Reputation: 738
I am using tf-agents library to build a contextual bandit.
For this I am building a custom environment.
I am creating a banditpyenvironment and wrapping it in the TFpyenvironment.
The tfpyenvironment automatically adds the batch size dimension (in observation spec). I need to account for this batch size dimension in the _observe and _apply_Action methods. Since depending on the batch size, I should provide the required (batch size) number of observations (for observe) and also as per batch size, I should take in batch size number of actions and should provide the rewards(for apply action).
I am unable to find a single example on how to tell the tfenvironment what the batch size, without letting automatically add a 1 to the first dimension. Can someone please clarify
def __init__(self, batch_size):
self.batchsize=batch_size
observation_spec = BoundedTensorSpec(
(2,), np.int32, minimum=[1,1], maximum=[5,2], name= 'observation')
action_spec = BoundedTensorSpec(
shape=(), dtype=np.int32, minimum=0, maximum=6, name='action')

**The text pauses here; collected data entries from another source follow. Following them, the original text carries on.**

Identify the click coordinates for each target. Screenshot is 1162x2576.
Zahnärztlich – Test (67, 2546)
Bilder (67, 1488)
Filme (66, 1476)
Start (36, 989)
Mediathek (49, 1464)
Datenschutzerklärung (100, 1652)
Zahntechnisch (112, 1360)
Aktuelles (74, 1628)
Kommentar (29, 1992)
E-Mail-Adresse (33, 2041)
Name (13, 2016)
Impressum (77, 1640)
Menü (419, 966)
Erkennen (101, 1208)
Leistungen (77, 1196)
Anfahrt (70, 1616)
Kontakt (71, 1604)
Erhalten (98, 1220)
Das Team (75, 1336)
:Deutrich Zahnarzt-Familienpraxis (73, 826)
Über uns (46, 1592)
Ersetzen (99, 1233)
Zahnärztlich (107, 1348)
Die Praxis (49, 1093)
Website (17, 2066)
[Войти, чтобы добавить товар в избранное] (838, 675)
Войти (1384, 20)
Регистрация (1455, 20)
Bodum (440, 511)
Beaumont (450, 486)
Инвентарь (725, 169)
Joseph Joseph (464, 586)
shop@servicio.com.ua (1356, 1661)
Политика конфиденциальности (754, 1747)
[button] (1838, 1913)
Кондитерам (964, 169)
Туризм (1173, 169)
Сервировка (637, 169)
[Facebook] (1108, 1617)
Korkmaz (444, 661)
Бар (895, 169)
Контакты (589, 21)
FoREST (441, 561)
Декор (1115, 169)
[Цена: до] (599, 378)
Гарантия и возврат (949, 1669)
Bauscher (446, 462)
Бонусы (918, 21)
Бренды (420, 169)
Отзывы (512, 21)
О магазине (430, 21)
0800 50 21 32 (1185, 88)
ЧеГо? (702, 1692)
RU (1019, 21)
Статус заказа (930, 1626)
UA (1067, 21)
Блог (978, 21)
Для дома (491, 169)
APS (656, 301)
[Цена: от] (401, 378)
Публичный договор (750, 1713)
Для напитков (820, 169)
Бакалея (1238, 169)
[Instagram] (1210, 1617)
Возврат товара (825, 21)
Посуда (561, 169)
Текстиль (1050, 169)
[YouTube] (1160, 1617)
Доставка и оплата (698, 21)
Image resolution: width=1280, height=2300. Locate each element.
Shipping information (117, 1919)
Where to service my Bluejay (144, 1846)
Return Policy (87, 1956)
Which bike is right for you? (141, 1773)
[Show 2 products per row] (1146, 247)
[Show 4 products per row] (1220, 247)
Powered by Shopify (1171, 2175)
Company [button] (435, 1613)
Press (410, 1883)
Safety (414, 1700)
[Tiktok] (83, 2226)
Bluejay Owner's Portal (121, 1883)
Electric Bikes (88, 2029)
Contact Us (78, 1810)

super(SampleEnvironment, self).__init__(observation_spec, action_spec)
def _observe(self):
batch=[]
for i in range(self.batchsize):
each=tf.cast(np.array([np.random.choice([1,2,3,4,5]),np.random.choice([1,2])]), 'int32')
batch.append(each)
self.observation=np.array(batch)
print("in observe",self.observation)
return np.array(self.observation)
When I try to somehow account for the batchsize in the observe method like above (using a for loop for the batch size), the tfenvironment is again adding 1 to the first dimension as batchsize. Is there a way to automatically tell the environment that the batch is say 3, instead of it automatically adding 1. At the same time, how would I account for this batch size in replay buffer and agents
Upvotes: 2
Views: 592
Reputation: 738
This can be done using the BatchedPyEnvironment class as show in the example below. Looks like the bandit environment from above is a non batched environment.
SampleEnvironment in below is the banditpyenvironment which is shown in the question
batch_size = 4
env= SampleEnvironment()
py_envs = [env for _ in range(0, batch_size)]
batched_env = batched_py_environment.BatchedPyEnvironment(envs=py_envs)
tfenv = tf_py_environment.TFPyEnvironment(batched_env)
Upvotes: 1